Cedarville University

CEDARVILLE — A team of Cedarville University engineering students is shooting for the stars with its senior design project, working toward competing with dozens of schools at NASA’s 2023 Student Launch competition in Huntsville, Alabama, on April 15-16.

For the competition, 10 mechanical, electrical and computer engineering students will design and program a rocket that may soar up to an altitude of 6,000 feet and then land successfully, simulating potential exploration rockets on Mars.
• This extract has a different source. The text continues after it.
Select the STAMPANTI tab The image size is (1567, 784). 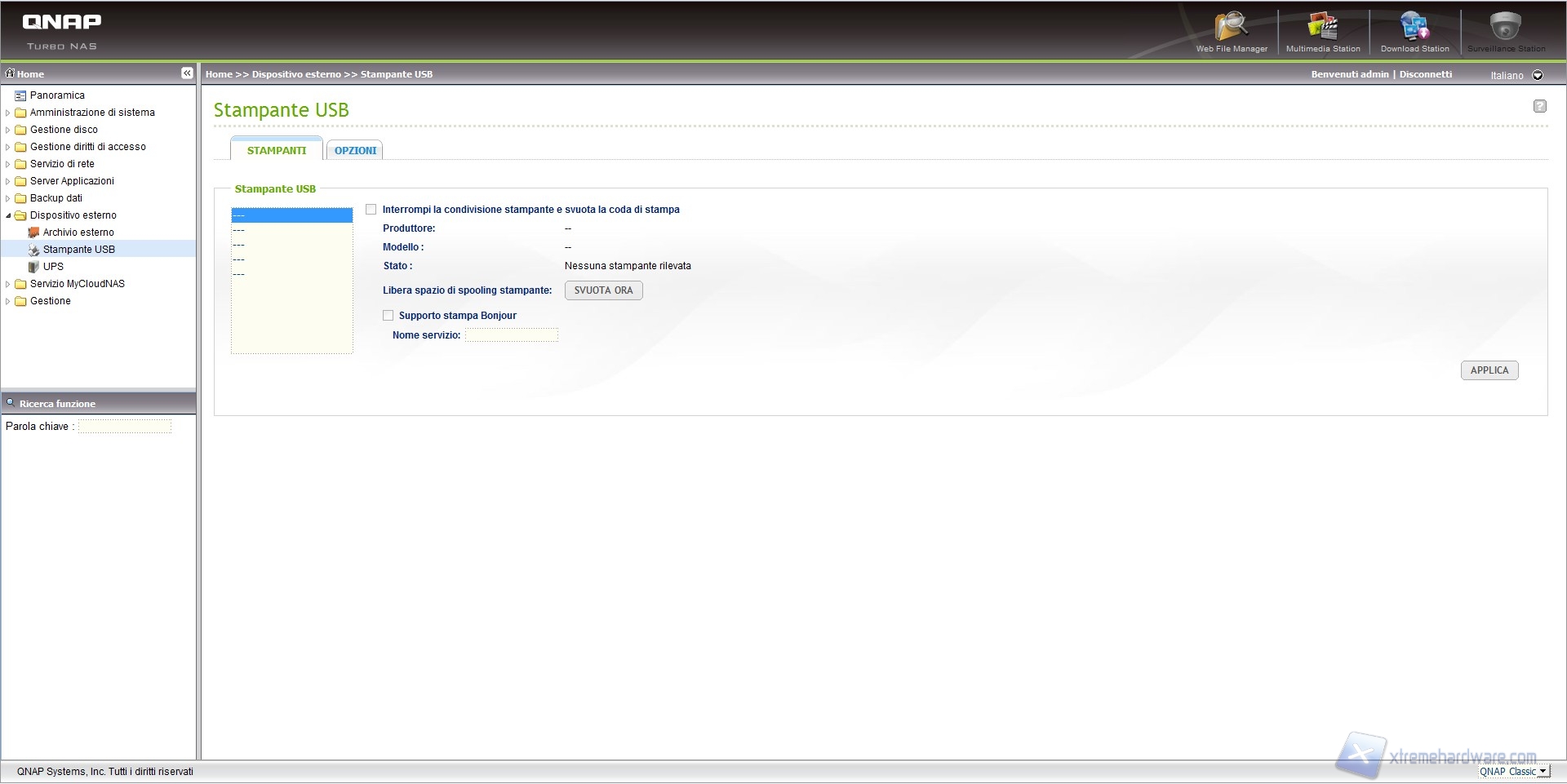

Last year was Cedarville’s first year competing in NASA’s competition, winning second-best rookie team and the second-place reusable rocket award.
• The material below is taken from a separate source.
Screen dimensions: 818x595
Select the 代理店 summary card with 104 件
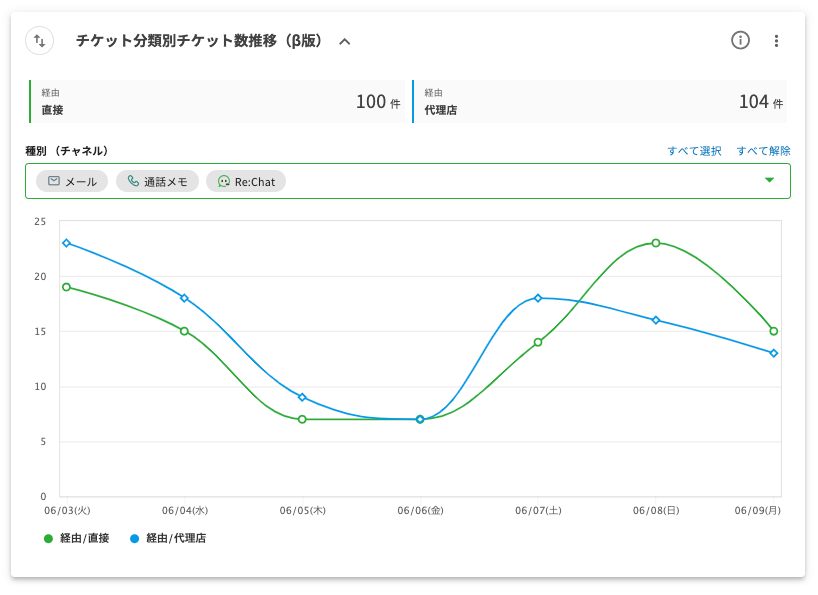600,101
“I’m really glad I ended up in this group for my senior design project,” said senior computer engineering major Nathan Angstadt from Feasterville-Trevose, Pennsylvania. “We’ve spent a lot of time already predicting how high the rocket will go and designing the payload to receive control commands. Working on this has showed me how amazing of an opportunity this is.”
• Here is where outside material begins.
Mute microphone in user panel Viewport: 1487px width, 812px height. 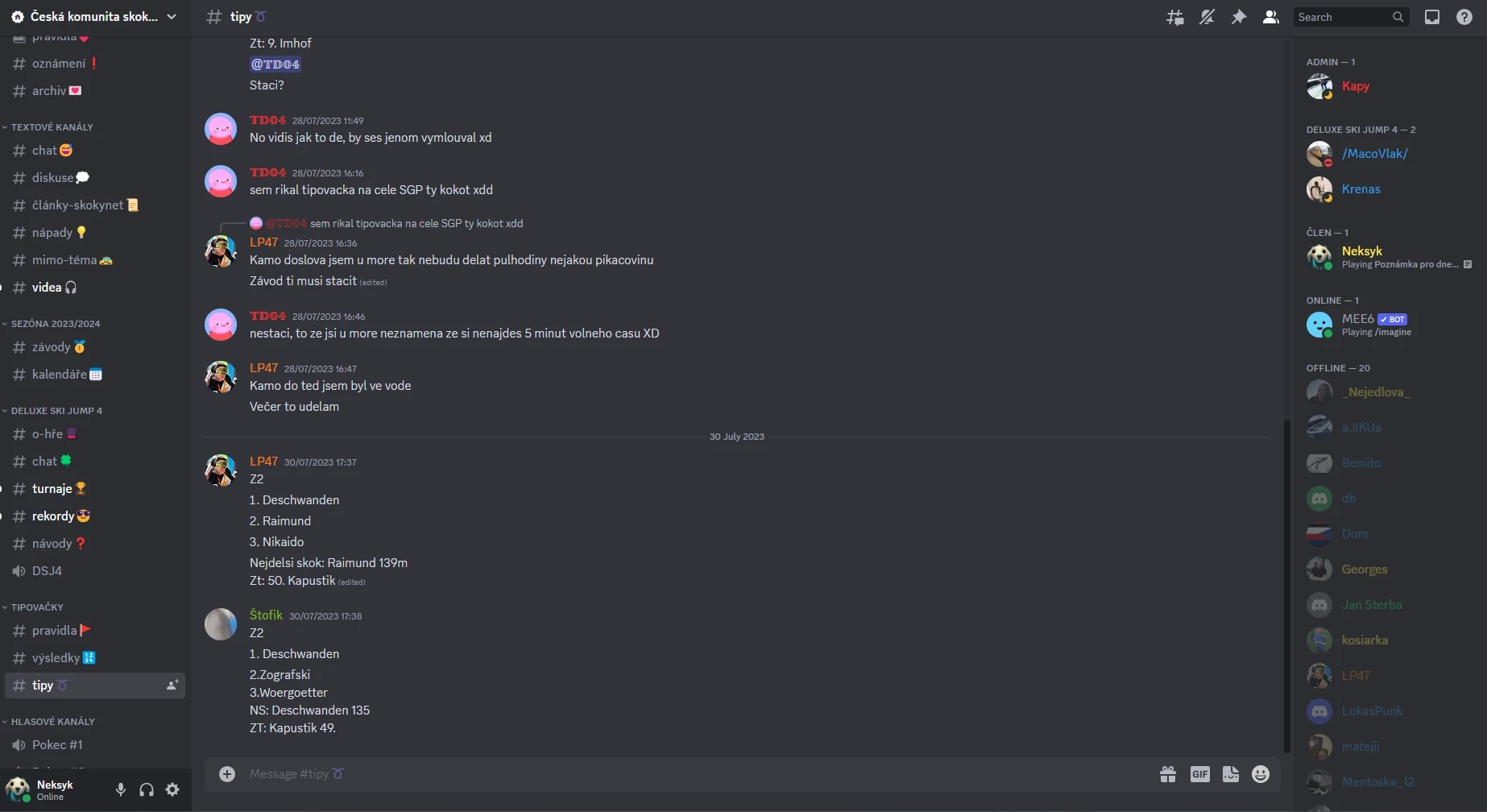[121, 789]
Joining Angstadt on the team are two electrical engineering majors, Jonathan Gregory from Hudson, Ohio, and Jordan Edwards from Marysville, Ohio. The rest of the team is made up of mechanical engineering majors Annie Rourke from Highlands Ranch, Colorado; Eric Hansen from Strongsville, Ohio; Joselyn Gross from Pullman, Wyoming; Kaitlyn Kijak from Windsor, Connecticut; Laurin Meisberger from Cedarville, Ohio; Nicole Heath from Brookline, New Hampshire; and Weston deRu from Bartlett, Illinois. Dr. Thomas Ward, professor of mechanical engineering, and Dr. Timothy Tuinstra, professor of electrical engineering, advise the students.

Learning to build a functional rocket requires the students to be creative and adaptive to new skills.

“We aren’t taught about rocketry in our classes,” said Angstadt. “It’s so interesting how we take what we have learned in the classroom and apply it to something completely different. I think it’s really representative of what the real world will be like. You can’t be taught about the specifics of every possible career field, so I’m glad I can take what I have learned and apply it to something else.”

Working on this project will not only further the education of Cedarville students but facilitate community impact as well.

“Over the course of our project, we will get to teach over 200 students rocketry,” said Angstadt. “We’ll be going to high schools and middle schools. It’s a very neat part of the project that you wouldn’t expect a few engineers to do.”